Ashwagandha is not a miracle cure for stress. No supplement is. Chronic stress is a complex, multifactorial problem that involves your environment, your habits, your psychology, your relationships, and your physiology. A root extract, no matter how well-studied, is not going to override a 70-hour work week, chronic sleep deprivation, or unaddressed emotional issues.

What ashwagandha may offer — based on the evidence we've reviewed — is one useful tool in a larger toolkit. If you're already prioritizing sleep, regular exercise, adequate nutrition, and reasonable stress management, ashwagandha might help your body handle residual stress more efficiently. It appears to help the stress-response system recalibrate rather than remain stuck in overdrive.

That's a modest claim. But it's an honest one, and it's supported by the data.

If you do decide to try ashwagandha, our recommendations based on the research:

  • Use a standardized extract (look for KSM-66 or equivalent with stated withanolide content).
  • Aim for 300-600mg daily.
  • Give it at least 4-8 weeks before evaluating whether it's working for you.
  • Take it consistently — this isn't an as-needed supplement.
  • Talk to your doctor if you have thyroid issues, autoimmune conditions, or are on medication.

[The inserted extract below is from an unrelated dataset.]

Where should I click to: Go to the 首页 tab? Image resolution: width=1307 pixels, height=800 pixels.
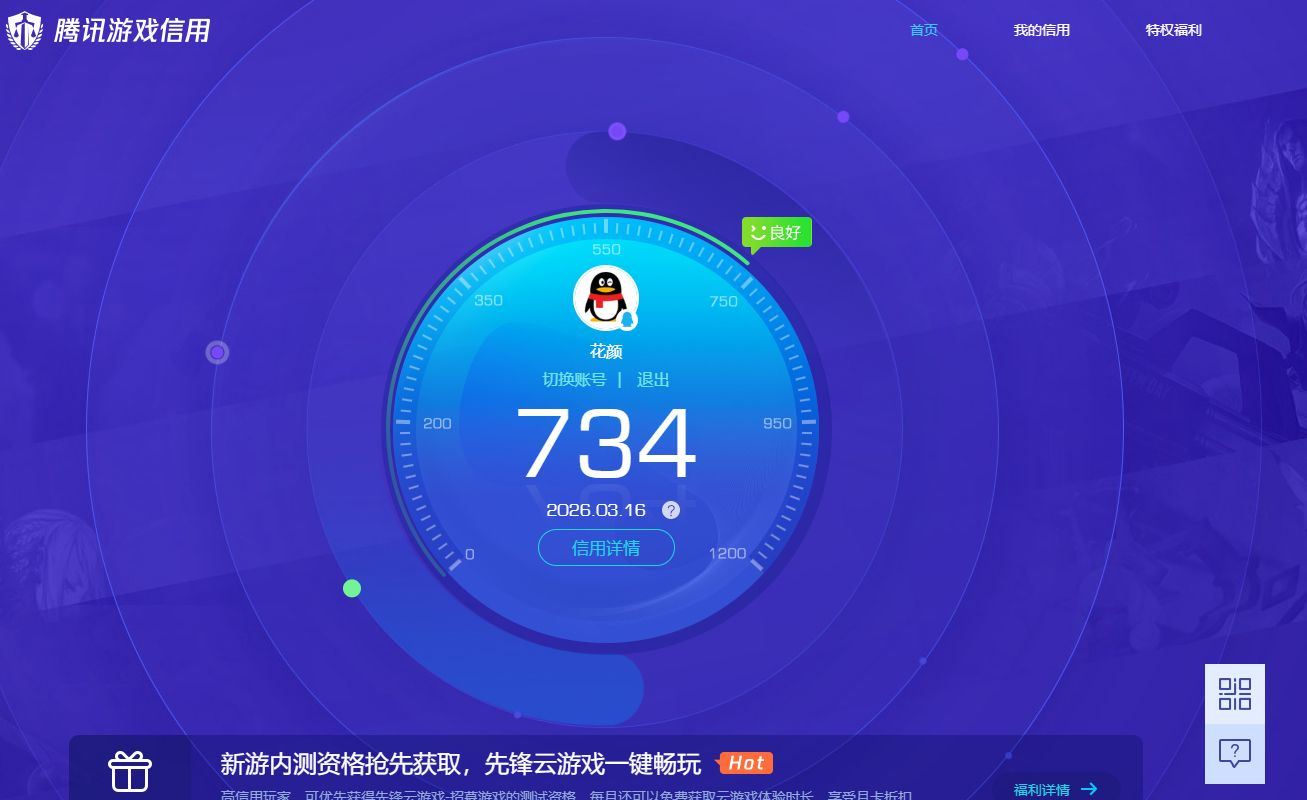point(924,30)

As always, we'll keep updating this article as new research emerges. The evidence base for ashwagandha is growing, and we'll follow wherever it leads — even if that means revising our current conclusions.


References

  1. Chandrasekhar, K., Kapoor, J., & Anishetty, S. (2012). A prospective, randomized double-blind, placebo-controlled study of safety and efficacy of a high-concentration full-spectrum extract of ashwagandha root in reducing stress and anxiety in adults. Indian Journal of Psychological Medicine, 34(3), 255-262. doi:10.4103/0253-7176.106022
  2. Salve, J., Pate, S., Debnath, K., & Langade, D. (2019). Adaptogenic and anxiolytic effects of ashwagandha root extract in healthy adults: A double-blind, randomized, placebo-controlled clinical study. Cureus, 11(12), e6466. doi:10.7759/cureus.6466
  3. Lopresti, A. L., Smith, S. J., Malvi, H., & Kodgule, R. (2019). An investigation into the stress-relieving and pharmacological actions of an ashwagandha (Withania somnifera) extract: A randomized, double-blind, placebo-controlled study. Medicine, 98(37), e17186. doi:10.1097/MD.0000000000017186
  4. Langade, D., Kanchi, S., Salve, J., Debnath, K., & Ambegaokar, D. (2019). Efficacy and safety of ashwagandha (Withania somnifera) root extract in insomnia and anxiety: A double-blind, randomized, placebo-controlled study. Cureus, 11(9), e5797. doi:10.7759/cureus.5797
  5. Bonilla, D. A., Moreno, Y., Gho, C., Petro, J. L., Odriozola-Martinez, A., & Kreider, R. B. (2021). Effects of Ashwagandha (Withania somnifera) on Physical Performance: Systematic Review and Bayesian Meta-Analysis. Journal of Functional Morphology and Kinesiology, 6(1), 20. doi:10.3390/jfmk6010020
  6. Speers, A. B., Cabey, K. A., Soumyanath, A., & Wright, K. M. (2021). Effects of Withania somnifera (Ashwagandha) on Stress and the Stress-Related Neuropsychiatric Disorders Anxiety, Depression, and Insomnia. Current Neuropharmacology, 19(9), 1468-1495. doi:10.2174/1570159X19666210712151556

This article is for informational purposes only and does not constitute medical advice. Always consult with a healthcare provider before starting any new supplement, especially if you have pre-existing medical conditions, are pregnant or breastfeeding, or are taking medications. These statements have not been evaluated by the Food and Drug Administration. Our products are not intended to diagnose, treat, cure, or prevent any disease.